Word and element location records:
## BEGIN

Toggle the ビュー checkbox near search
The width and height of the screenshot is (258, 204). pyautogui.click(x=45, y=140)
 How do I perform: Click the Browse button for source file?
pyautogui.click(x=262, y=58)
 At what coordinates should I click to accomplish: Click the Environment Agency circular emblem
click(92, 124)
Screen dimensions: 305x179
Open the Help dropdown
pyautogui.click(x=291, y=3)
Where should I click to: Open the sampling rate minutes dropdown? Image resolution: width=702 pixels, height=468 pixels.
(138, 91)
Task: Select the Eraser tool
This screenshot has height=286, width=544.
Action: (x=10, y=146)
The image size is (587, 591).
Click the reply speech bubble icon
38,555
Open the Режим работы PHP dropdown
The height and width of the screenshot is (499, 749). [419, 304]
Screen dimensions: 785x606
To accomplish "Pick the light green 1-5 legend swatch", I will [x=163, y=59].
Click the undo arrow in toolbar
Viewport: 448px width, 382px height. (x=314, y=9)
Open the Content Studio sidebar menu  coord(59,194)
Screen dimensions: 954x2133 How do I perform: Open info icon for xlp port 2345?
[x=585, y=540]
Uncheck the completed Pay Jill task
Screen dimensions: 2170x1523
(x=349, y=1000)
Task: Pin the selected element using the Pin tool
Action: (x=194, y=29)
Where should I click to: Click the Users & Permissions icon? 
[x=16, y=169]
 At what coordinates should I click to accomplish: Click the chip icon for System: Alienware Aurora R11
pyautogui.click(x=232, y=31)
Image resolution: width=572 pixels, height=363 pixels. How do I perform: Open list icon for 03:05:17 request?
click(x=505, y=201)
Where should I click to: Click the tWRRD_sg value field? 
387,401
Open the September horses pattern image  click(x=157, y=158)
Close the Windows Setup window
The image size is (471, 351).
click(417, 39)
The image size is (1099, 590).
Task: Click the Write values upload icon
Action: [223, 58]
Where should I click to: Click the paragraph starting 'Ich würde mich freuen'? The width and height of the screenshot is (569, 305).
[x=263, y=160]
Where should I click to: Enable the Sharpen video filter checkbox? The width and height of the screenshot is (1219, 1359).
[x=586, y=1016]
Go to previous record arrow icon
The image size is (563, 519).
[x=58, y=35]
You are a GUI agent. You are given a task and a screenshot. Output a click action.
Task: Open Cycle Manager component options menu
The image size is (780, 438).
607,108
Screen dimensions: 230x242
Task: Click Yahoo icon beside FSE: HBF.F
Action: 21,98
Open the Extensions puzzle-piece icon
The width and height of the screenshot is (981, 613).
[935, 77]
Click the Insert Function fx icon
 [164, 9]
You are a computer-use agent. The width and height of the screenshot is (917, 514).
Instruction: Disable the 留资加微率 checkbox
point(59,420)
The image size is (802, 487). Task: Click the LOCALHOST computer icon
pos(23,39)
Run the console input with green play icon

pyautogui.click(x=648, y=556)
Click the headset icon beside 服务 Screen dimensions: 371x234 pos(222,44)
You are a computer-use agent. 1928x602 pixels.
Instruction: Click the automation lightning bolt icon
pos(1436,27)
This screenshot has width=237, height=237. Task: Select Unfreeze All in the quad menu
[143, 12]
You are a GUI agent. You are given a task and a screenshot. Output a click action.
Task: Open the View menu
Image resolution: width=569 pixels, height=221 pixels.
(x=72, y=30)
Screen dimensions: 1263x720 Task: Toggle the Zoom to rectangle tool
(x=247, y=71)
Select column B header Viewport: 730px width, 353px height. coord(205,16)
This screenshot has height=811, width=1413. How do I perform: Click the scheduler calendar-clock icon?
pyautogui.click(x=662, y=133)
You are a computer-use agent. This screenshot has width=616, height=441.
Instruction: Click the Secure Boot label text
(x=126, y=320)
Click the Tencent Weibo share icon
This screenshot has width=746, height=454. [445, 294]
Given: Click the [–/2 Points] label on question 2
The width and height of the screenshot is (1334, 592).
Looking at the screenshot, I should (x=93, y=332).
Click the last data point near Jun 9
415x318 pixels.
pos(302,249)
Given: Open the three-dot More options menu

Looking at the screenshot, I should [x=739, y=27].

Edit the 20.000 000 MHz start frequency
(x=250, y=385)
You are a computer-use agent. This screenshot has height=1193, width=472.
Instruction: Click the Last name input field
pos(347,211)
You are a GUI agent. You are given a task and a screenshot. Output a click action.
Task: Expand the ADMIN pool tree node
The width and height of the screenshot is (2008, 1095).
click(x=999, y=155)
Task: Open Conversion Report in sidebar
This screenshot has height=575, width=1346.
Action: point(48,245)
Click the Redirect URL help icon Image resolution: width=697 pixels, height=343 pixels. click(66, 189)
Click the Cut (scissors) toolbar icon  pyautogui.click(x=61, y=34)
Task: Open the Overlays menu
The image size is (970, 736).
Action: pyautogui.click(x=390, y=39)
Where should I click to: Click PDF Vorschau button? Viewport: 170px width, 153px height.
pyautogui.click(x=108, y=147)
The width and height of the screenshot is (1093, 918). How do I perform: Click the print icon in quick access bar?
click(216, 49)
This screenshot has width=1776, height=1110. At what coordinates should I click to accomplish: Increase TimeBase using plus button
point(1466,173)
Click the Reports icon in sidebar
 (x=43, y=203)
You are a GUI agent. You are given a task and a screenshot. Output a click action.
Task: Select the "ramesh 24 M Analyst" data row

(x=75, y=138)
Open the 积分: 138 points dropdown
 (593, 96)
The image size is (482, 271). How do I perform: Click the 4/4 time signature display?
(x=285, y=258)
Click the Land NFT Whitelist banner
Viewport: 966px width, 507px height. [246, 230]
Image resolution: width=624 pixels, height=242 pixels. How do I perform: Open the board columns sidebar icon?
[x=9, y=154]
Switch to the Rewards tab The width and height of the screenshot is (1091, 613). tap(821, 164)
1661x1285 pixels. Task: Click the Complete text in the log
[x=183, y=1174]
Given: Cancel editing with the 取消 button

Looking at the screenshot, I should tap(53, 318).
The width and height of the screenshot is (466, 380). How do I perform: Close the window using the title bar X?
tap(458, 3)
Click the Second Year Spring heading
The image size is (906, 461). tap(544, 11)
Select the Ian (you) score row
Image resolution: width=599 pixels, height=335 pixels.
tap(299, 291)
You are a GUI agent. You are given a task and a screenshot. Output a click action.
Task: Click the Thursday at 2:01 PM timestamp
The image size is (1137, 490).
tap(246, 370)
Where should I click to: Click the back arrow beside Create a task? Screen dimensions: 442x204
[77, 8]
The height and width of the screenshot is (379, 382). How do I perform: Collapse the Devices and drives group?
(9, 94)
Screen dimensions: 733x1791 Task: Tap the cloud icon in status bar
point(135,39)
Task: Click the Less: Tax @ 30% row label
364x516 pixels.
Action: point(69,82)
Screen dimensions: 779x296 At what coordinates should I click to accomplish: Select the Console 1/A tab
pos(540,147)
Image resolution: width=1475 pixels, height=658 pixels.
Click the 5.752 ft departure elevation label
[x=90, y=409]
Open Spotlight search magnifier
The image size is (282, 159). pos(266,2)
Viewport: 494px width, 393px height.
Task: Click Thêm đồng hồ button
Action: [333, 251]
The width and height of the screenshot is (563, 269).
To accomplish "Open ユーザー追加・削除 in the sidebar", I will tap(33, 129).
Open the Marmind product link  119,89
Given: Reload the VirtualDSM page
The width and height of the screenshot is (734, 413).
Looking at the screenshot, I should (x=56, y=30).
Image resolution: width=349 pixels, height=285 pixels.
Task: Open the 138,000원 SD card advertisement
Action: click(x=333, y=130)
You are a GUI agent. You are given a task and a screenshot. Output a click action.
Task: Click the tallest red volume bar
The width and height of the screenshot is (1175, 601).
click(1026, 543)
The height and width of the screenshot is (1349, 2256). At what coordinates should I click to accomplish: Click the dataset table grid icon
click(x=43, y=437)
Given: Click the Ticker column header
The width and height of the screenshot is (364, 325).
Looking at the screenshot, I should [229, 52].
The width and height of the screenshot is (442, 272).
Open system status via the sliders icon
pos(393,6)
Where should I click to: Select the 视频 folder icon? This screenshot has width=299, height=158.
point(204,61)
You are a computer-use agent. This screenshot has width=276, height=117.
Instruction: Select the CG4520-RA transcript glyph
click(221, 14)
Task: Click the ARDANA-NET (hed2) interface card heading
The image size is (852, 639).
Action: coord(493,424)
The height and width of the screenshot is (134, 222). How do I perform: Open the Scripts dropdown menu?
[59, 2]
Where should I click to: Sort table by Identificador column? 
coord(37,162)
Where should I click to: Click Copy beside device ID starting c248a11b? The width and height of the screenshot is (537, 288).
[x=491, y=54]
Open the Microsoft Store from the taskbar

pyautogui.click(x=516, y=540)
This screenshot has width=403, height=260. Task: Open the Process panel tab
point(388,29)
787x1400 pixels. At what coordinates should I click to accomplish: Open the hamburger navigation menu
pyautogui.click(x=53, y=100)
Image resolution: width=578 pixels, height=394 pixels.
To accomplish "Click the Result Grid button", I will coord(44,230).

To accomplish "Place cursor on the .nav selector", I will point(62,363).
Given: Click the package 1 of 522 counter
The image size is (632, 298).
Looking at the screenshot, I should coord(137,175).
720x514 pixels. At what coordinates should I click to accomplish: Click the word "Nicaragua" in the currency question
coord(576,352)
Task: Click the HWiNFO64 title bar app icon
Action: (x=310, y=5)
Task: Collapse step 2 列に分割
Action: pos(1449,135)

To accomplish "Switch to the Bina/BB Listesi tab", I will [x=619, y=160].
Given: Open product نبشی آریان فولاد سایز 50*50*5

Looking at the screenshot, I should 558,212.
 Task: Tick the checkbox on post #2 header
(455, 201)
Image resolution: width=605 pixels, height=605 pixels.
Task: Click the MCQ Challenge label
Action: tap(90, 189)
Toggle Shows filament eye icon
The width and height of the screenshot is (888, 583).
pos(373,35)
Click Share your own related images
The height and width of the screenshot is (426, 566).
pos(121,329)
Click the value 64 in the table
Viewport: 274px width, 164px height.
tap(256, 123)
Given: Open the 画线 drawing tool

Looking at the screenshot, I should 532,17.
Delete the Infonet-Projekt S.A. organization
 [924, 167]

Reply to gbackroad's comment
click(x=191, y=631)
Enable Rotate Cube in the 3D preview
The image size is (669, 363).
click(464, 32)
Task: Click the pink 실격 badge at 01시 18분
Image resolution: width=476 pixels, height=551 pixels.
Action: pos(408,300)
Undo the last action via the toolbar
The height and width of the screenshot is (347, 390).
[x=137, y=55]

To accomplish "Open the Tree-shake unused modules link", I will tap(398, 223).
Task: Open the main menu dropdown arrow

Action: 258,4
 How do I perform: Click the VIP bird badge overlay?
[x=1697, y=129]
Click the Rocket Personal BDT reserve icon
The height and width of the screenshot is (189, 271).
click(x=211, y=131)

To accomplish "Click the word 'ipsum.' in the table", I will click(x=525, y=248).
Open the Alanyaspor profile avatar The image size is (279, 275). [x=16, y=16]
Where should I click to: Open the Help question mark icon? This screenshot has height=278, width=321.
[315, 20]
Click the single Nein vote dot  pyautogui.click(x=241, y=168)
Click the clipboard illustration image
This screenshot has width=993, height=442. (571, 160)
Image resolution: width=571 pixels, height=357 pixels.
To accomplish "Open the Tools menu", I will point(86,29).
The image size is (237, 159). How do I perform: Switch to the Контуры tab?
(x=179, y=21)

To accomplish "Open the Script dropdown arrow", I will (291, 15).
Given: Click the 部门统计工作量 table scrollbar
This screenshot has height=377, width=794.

## END

- Written task -
Reproduce the data verbatim, from the line containing "Where should I click to: Click the Users" through the line containing "[x=58, y=35]", including both of those lines.

- Task answer -
Where should I click to: Click the Users & Permissions icon? 
[x=16, y=169]
 At what coordinates should I click to accomplish: Click the chip icon for System: Alienware Aurora R11
pyautogui.click(x=232, y=31)
Image resolution: width=572 pixels, height=363 pixels. How do I perform: Open list icon for 03:05:17 request?
click(x=505, y=201)
Where should I click to: Click the tWRRD_sg value field? 
387,401
Open the September horses pattern image  click(x=157, y=158)
Close the Windows Setup window
The image size is (471, 351).
click(417, 39)
The image size is (1099, 590).
Task: Click the Write values upload icon
Action: [223, 58]
Where should I click to: Click the paragraph starting 'Ich würde mich freuen'? The width and height of the screenshot is (569, 305).
[x=263, y=160]
Where should I click to: Enable the Sharpen video filter checkbox? The width and height of the screenshot is (1219, 1359).
[x=586, y=1016]
Go to previous record arrow icon
The image size is (563, 519).
[x=58, y=35]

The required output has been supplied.